_WORK INSTRUCTIONS_
When the line with "Task: Click the notepad icon on the 留言 tab" appears below, start repeating lines exactly, and keep going through the line with "Task: Open the 100개씩 보기 page-size dropdown"; add nothing outside that span.

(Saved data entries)

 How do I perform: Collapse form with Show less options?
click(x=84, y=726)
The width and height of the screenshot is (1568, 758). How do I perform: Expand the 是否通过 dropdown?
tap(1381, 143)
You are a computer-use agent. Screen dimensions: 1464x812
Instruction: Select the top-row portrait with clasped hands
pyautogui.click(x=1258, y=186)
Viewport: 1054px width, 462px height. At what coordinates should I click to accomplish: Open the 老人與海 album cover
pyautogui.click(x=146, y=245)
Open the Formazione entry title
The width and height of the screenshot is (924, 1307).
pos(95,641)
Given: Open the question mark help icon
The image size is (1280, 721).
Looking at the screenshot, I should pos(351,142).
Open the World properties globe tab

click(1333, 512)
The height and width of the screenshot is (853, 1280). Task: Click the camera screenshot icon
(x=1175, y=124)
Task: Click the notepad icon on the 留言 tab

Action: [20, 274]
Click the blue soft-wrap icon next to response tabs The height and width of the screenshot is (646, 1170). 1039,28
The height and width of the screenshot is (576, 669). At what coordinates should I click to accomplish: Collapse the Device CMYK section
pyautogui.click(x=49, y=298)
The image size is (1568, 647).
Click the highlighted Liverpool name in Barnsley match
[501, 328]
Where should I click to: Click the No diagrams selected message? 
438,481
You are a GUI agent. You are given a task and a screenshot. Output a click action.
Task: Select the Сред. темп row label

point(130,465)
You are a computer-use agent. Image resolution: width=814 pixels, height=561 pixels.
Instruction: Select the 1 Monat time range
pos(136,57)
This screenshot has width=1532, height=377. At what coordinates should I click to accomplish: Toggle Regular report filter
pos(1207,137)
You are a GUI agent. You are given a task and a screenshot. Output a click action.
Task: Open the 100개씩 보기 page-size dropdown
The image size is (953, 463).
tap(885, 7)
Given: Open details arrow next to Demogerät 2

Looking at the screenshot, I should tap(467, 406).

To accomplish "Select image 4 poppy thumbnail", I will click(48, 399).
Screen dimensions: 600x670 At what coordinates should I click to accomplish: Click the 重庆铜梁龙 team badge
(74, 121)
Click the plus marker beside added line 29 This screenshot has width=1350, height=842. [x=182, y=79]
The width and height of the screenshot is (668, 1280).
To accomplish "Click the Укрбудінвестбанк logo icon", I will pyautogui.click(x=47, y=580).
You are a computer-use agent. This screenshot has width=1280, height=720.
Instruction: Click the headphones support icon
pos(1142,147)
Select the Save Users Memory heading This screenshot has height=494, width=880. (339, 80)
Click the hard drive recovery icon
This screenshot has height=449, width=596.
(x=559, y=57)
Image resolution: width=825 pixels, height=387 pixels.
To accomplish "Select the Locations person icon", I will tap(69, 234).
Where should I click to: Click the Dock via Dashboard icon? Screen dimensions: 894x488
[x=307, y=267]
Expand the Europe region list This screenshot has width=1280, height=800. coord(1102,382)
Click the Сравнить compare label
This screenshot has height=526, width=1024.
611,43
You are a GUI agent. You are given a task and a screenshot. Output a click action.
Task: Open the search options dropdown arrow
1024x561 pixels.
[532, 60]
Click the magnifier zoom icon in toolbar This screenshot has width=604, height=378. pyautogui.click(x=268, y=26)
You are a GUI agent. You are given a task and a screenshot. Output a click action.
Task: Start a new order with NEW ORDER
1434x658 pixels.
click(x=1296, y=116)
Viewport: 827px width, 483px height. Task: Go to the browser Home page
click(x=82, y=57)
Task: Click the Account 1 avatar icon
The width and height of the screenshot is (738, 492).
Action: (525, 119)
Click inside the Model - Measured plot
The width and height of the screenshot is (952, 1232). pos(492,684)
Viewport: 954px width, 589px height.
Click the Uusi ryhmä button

_RESPONSE FOR THIS EXERCISE_
Task: Click the notepad icon on the 留言 tab

Action: [20, 274]
Click the blue soft-wrap icon next to response tabs The height and width of the screenshot is (646, 1170). 1039,28
The height and width of the screenshot is (576, 669). At what coordinates should I click to accomplish: Collapse the Device CMYK section
pyautogui.click(x=49, y=298)
The image size is (1568, 647).
Click the highlighted Liverpool name in Barnsley match
[501, 328]
Where should I click to: Click the No diagrams selected message? 
438,481
You are a GUI agent. You are given a task and a screenshot. Output a click action.
Task: Select the Сред. темп row label

point(130,465)
You are a computer-use agent. Image resolution: width=814 pixels, height=561 pixels.
Instruction: Select the 1 Monat time range
pos(136,57)
This screenshot has width=1532, height=377. At what coordinates should I click to accomplish: Toggle Regular report filter
pos(1207,137)
You are a GUI agent. You are given a task and a screenshot. Output a click action.
Task: Open the 100개씩 보기 page-size dropdown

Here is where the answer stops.